**What to produce:**
Which lines of the records contain the word "Click"? List each of them in full, treating uppercase and lowercase as different.

[Rows from a dataset]
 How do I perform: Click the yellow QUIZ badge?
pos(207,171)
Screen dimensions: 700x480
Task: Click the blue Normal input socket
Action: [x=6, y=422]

**Exercise result:**
 How do I perform: Click the yellow QUIZ badge?
Task: Click the blue Normal input socket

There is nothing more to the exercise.